На совещании в Брюсселе украинские националисты обсуждали также вопрос о том, как известить население Украины об убийстве советского наркома.
Угрозы со стороны украинских националистов были вполне реальными. Незадолго до этого, в том же 1933 году, внешняя разведка ОГПУ сорвала их планы организовать взрыв советского полпредства в Варшаве, осуществить который было поручено членам ОУН Сциборскому и Ляхойну.
Аналогичную информацию о планах Русского общевоинского союза (РОВС) совершить теракт в отношении М. М. Литвинова во время его проезда через Францию получила резидентура ИНО ОГПУ в Париже.
Исходя из имевшейся информации, чекисты-разведчики предприняли меры по усилению охраны наркома Литвинова. Вся агентура резидентур ОГПУ в Польше, Германии, Бельгии и Франции, через территории которых пролегал его путь, была приведена в боевую готовность. Советская внешняя разведка через официального представителя «Амторга»[5] в Нью-Йорке оповестила власти США о готовящемся заговоре.
Президент США Ф. Рузвельт принял энергичные меры по предотвращению покушения: по его распоряжению ФБР взяло под плотный контроль всех членов группы Мишуги. К 7 ноября 1933 года, когда теплоход «Беренгардия» прибыл в Нью-Йорк, все украинские террористы были обезврежены.
На теплоходе советского наркома охраняли восемь крепких телохранителей-американцев, которые не отходили от него ни на шаг. Все передвижения Литвинова по стране проходили только на автомашине, маршруты движения которой держались в секрете до последнего момента. За все дни пребывания в США советская делегация пешком ходила всего дважды.
Переданное Советскому Союзу здание бывшего посольства императорской России, в котором останавливались в Вашингтоне члены советской делегации, было также окружено плотным кольцом охраны. Переговоры прошли успешно. 16 ноября 1933 года в Вашингтоне между СССР и США была достигнута договорённость о начале процедуры по восстановлению дипломатических отношений. 25 ноября нарком иностранных дел СССР Литвинов благополучно покинул США. План покушения на него украинских террористов провалился.
Позже в ИНО была получена информация, что один из лидеров ОУН Евгений Коновалец «был взбешён провалом операции и собственноручно избил всю “пятерку” боевиков, на которых возлагалось убийство советского дипломата».

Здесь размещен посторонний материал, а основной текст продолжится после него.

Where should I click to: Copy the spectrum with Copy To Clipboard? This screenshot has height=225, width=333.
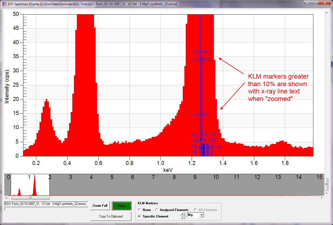pos(111,216)
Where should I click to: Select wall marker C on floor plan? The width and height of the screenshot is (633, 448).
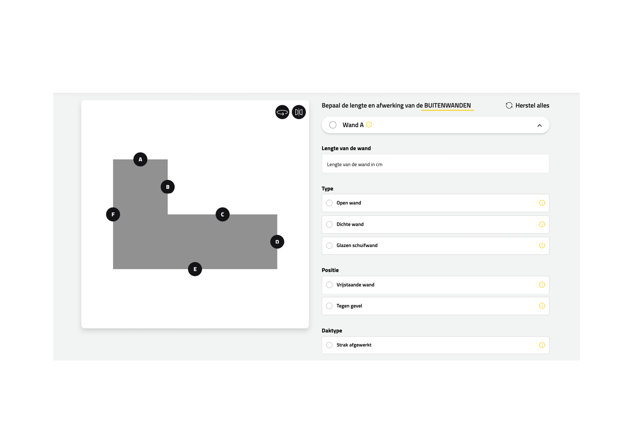click(x=222, y=214)

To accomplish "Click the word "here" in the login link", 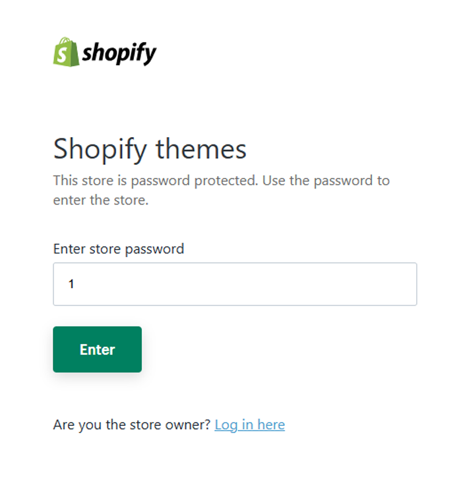I will pyautogui.click(x=271, y=425).
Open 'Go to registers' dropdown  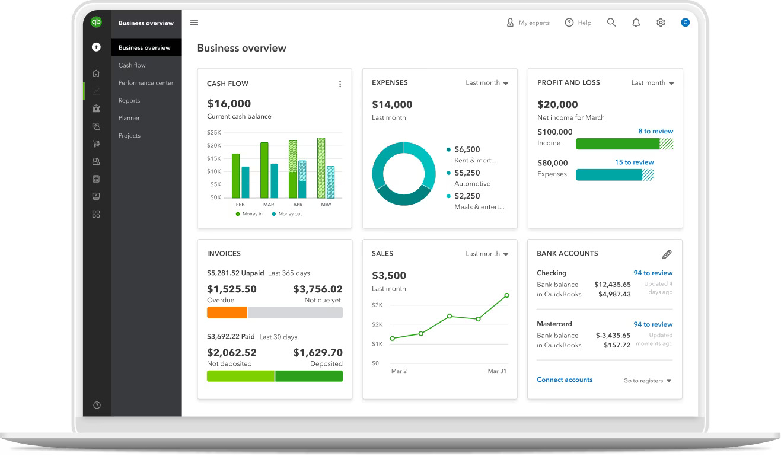click(x=647, y=381)
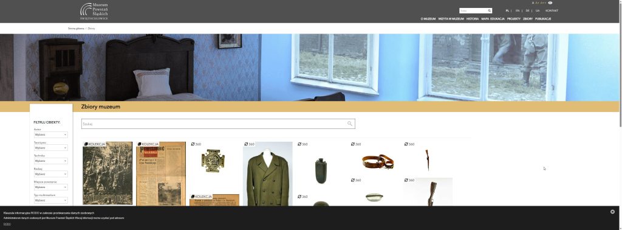Click the Muzeum Powstań Śląskich logo
The image size is (622, 230).
click(x=94, y=12)
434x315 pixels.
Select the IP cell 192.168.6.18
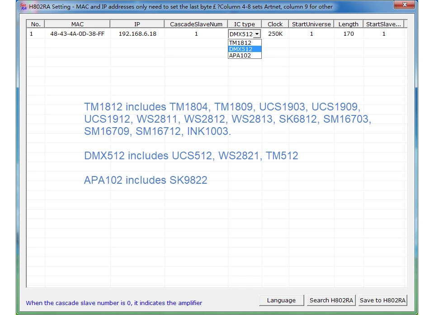[137, 34]
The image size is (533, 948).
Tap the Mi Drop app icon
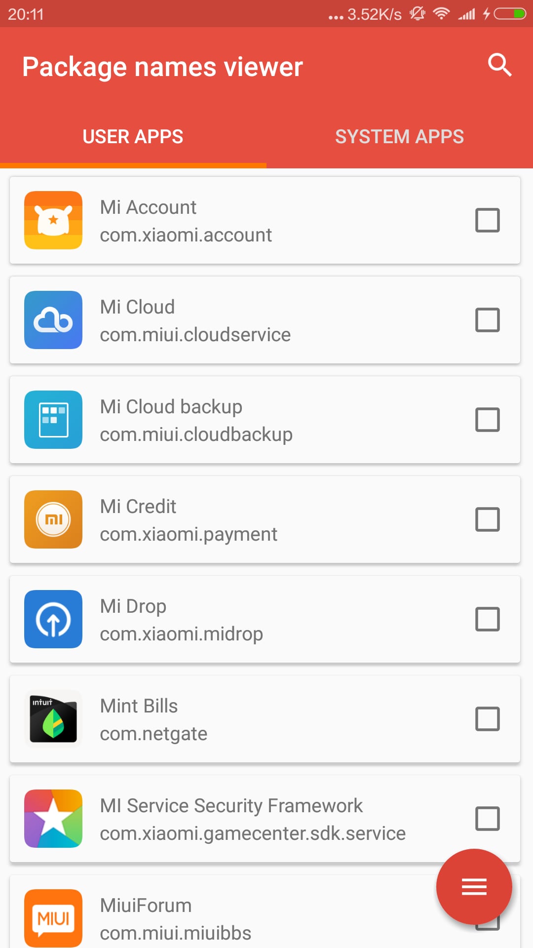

В том же 1933 году от агентуры советской внешней разведки в ОУН была получена своевременная информация о предстоящем взрыве в здании советского полпредства в Варшаве. Для организации намеченной диверсии в Варшаву выехали члены закордонного Центрального провода ОУН: Евгений Ляхович из Оттавы по канадскому паспорту и Николай Сциборский из Франции по литовскому паспорту. Принятыми советской разведкой мерами злодеяние удалось предотвратить.
Однако советской разведке не всегда удавалось действовать на опережение. Так, 21 октября 1933 года во Львове, принадлежавшем тогда Польше, был убит сотрудник ИНО ОГПУ Андрей Павлович (по документам прикрытия — Алексей Петрович) Майлов, работавший там под дипломатическим прикрытием секретаря советского генерального консульства.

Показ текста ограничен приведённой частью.